I have been programming for 12 years commercially now since I was 18 years old and fresh out of college, however I have been programming just for the love of it for close to 20 years.
In the early days I would describe myself as a “furious coder”. I could produce 3,000 lines of code each day (sustained for years), whilst producing slightly less bugs than my colleagues.
After a year or so I noticed that logical separation of code was really important. So I created tiers (usually separated by process) so presentation, business/domain logic (BL), and data access (DAL) were all isolated.
Soon after I realised that separating logic was really really important. So started separating logic not just by tier but by integration (interoperability with remote systems) and implementation (project/customer logic). This created some pretty agile results that responded well to change.
Finally, I started reading about the SOLID design principals and my whole outlook on programming changed forever. I soon realised how hard software architecture actually was. By coding furiously, the “architecture” of each solution was incidental; areas such as exception handling, damage control and overall object responsibility were a constant challenge that I fought daily. I’d often “fix” a bug, only to find that actually all I’d done is push it into another “responsibility realm”.
From then on I started working as Product Director at a security software company (near London, England). My personal focus has since been achieving the best possible software architecture, which could be reused elsewhere (read anywhere). The main challenge for the company was that we had a single software product that spanned retail, government, healthcare and financial verticals – a product that needed to be everything to everyone; for that modularity and the ability to quickly implement new integration code and implementation logic (even logic that conflicted between customers) was a necessity. At this point another separation was key: customer implementation logic needed to be kept separate, especially the parts that customers owned the rights to. Also, modules could then be sold off or made exclusive to a partner, without compromising the product itself.
I realise that there is not always a “one size fits all” for software solutions, but I do believe that all software solutions share similar requirements. They all need:
- Isolated, configurable “modules” separating tiers, responsibility and customer-specific logic
- Cross-cutting “aspects” such as logging, error handling, debugging aids (eg. performance counters)

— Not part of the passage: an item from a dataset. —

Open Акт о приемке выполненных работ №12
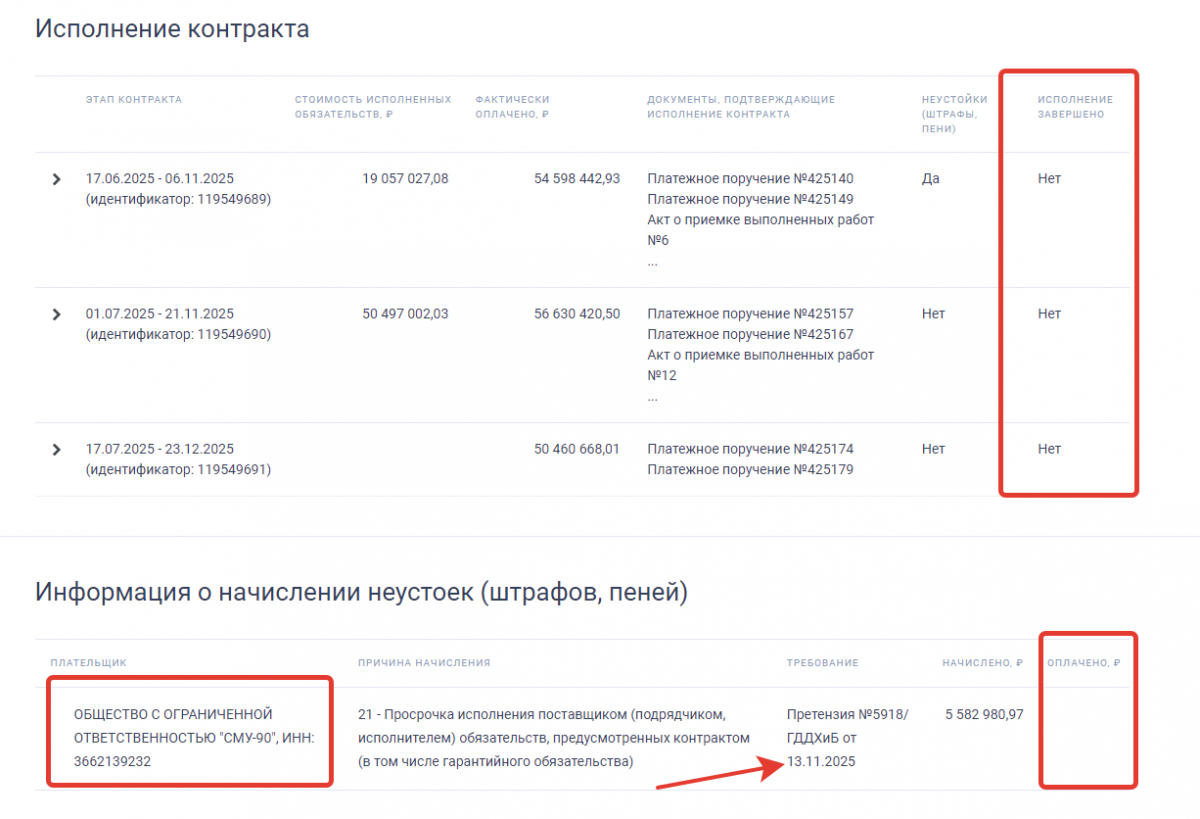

- A sensible approach to exception handling, including damage control
- The ability to easily change the behaviour of components once the solution is deployed using dependency injection
- A way of communicating between modules (M2M) even though modules are highly isolated
- A way of keeping track of dependencies and a method of avoiding the entourage anti-pattern
- Configurable workflow logic that defined the movement of data between logical tiers
- A decision engine that allowed complex rules to be created, affecting the flow of data between modules
To that end, I believe there is probably a way to create a boilerplate architecture that will fit most software projects and I think I am pretty close to achieving the first iteration of this design. This would be platform, framework and even language agnostic.
Most have spent their energies developing new languages, runtimes, IDEs, and frameworks to make new and seasoned programmer’s lives simpler. Agile is a method used to help design and deliver software solutions, but there doesn’t seem to be many projects/principals offering a definitive, practical software architecture boilerplate design that programmers can pick up and run with.

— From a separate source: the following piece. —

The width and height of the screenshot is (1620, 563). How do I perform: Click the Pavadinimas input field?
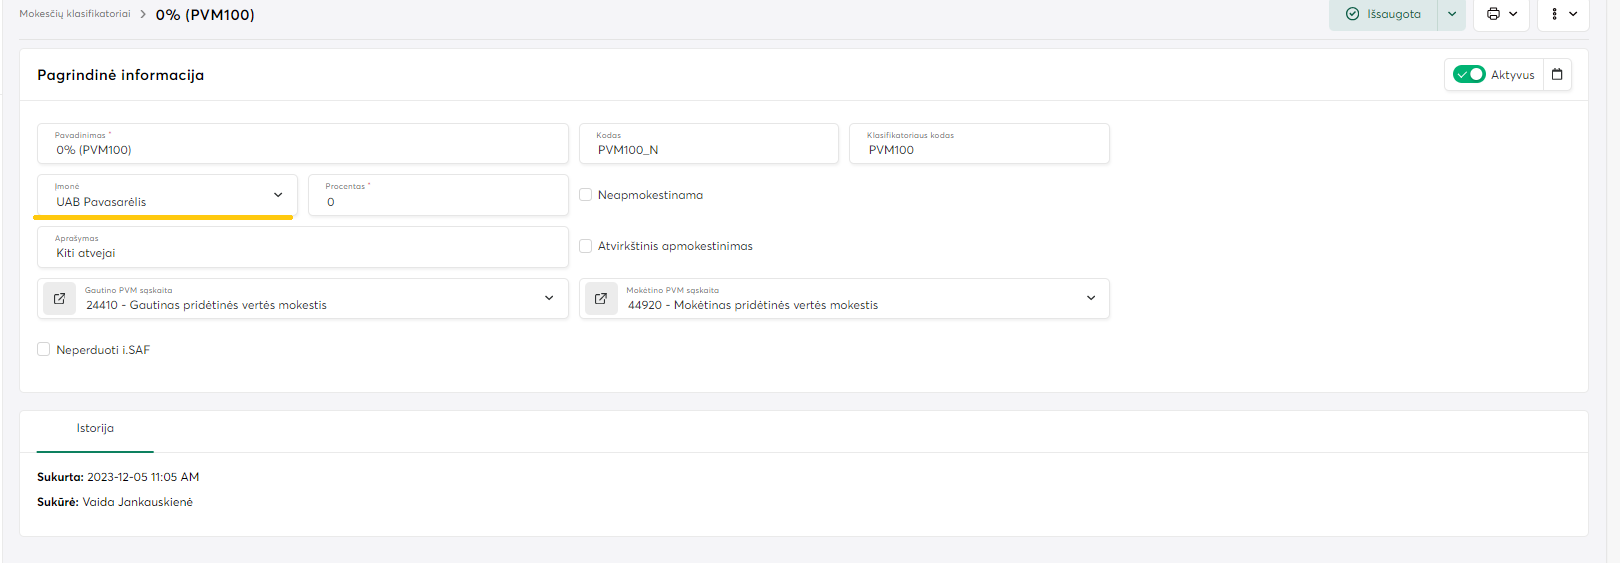click(x=302, y=150)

Software architecture is something I find of great interest and as I move into a more senior, management role this is where I am keen to leave a legacy for the next programmers.
Would you agree that creating a boilerplate software architecture design that could be downloaded and used within minutes would be of use to the programming community? Utilizing many other seasoned programmer’s experience (not just my own) all into a single design?
It obviously wouldn’t fit all situations, but I think that catering for the 80%ile would be ambitious but possible.
Something that enforced modularity, AOP, and most importantly: good logical separation of tiers and responsibilities out of the box.
Eventually, boilerplates for various languages/frameworks could be made available, freely for programmers to download and start programming in their chosen language within minutes, possibly even a “module store”, providing integration with remote services or the Internet of Things (ITT), enabling separation between integration and implementation logic.